* Ejercicio propuesto 1: ¿Qué editorial publicó el libro que se presenta en el texto?

* Texto:
(Presentación
a El movimiento
estudiantil radical japonés y el Zenkyōtō (1945-1970), de Tomás
Pacheco Márquez, Editorial Banzai/Pensamiento & Batalla, 2024).
“La forma
se presta para expresar el movimiento de la revolución la forma es la
revolución” (J.F. Lyotard)
I
La
historia de la revuelta global de los sesenta ha sido hace ya bastante tiempo reducida
a ciertas manifestaciones estudiantiles en el Barrio Latino en París ocurridas en
mayo de 1968. En esta operación de amnesia histórica, se ha logrado hacer olvidar
la dimensión global e internacionalista de un momento revolucionario acéfalo y
multidireccional que logró por un momento poner en jaque al viejo orden del
mundo a ambos lados de la cortina de hierro, en el norte y en el sur del
planeta.

* Registros:
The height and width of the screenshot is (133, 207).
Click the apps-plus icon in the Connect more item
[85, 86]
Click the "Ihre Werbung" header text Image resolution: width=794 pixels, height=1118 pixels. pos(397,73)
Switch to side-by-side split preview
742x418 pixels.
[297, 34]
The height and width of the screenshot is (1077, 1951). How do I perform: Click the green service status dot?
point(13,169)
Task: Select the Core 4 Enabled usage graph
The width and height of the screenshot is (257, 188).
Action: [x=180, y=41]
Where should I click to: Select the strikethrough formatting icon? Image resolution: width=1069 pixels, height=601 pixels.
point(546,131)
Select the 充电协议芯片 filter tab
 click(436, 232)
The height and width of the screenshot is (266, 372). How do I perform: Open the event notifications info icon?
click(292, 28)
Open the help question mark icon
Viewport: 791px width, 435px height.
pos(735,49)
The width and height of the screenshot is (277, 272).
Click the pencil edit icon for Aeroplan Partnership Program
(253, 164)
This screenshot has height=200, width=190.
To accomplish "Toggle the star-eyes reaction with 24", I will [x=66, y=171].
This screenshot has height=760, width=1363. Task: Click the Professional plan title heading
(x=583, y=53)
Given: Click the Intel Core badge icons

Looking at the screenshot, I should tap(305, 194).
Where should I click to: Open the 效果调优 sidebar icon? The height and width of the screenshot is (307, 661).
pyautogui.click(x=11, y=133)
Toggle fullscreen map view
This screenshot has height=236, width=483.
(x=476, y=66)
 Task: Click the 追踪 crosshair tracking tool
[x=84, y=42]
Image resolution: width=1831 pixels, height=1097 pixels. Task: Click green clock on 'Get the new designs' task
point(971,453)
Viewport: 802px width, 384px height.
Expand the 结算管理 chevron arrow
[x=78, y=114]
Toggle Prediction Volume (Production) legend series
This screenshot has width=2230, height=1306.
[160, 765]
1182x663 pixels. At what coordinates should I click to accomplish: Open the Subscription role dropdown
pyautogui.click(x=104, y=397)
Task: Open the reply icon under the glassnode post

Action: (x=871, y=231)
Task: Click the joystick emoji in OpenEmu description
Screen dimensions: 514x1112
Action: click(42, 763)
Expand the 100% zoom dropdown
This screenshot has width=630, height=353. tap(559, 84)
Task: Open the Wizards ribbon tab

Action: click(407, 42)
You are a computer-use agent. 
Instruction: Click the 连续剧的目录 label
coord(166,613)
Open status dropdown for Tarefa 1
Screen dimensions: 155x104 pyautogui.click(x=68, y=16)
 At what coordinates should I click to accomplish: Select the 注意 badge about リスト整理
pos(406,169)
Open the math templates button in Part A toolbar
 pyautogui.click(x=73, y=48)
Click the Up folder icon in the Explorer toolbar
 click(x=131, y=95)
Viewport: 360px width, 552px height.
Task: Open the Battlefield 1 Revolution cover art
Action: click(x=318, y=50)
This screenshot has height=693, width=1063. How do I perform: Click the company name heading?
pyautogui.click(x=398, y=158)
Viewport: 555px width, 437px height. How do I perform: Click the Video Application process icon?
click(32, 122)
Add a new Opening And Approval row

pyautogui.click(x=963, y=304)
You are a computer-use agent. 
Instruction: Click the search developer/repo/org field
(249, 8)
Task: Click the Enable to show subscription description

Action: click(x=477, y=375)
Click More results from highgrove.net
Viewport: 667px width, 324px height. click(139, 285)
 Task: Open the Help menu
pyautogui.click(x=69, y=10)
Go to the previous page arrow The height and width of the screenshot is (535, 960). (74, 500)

* Ejercicio propuesto 2: Pasa a una lista numerada la parte de los registros que empieza con la línea que contiene "Select the 充电协议芯片 filter tab" y termina con la que contiene "Looking at the", sin las líneas en blanco.

* Solución explicada 1: Editorial Banzai/Pensamiento & Batalla.

* Solución explicada 2:
1. Select the 充电协议芯片 filter tab
2.  click(436, 232)
3. The height and width of the screenshot is (266, 372). How do I perform: Open the event notifications info icon?
4. click(292, 28)
5. Open the help question mark icon
6. Viewport: 791px width, 435px height.
7. pos(735,49)
8. The width and height of the screenshot is (277, 272).
9. Click the pencil edit icon for Aeroplan Partnership Program
10. (253, 164)
11. This screenshot has height=200, width=190.
12. To accomplish "Toggle the star-eyes reaction with 24", I will [x=66, y=171].
13. This screenshot has height=760, width=1363. Task: Click the Professional plan title heading
14. (x=583, y=53)
15. Given: Click the Intel Core badge icons
16. Looking at the screenshot, I should tap(305, 194).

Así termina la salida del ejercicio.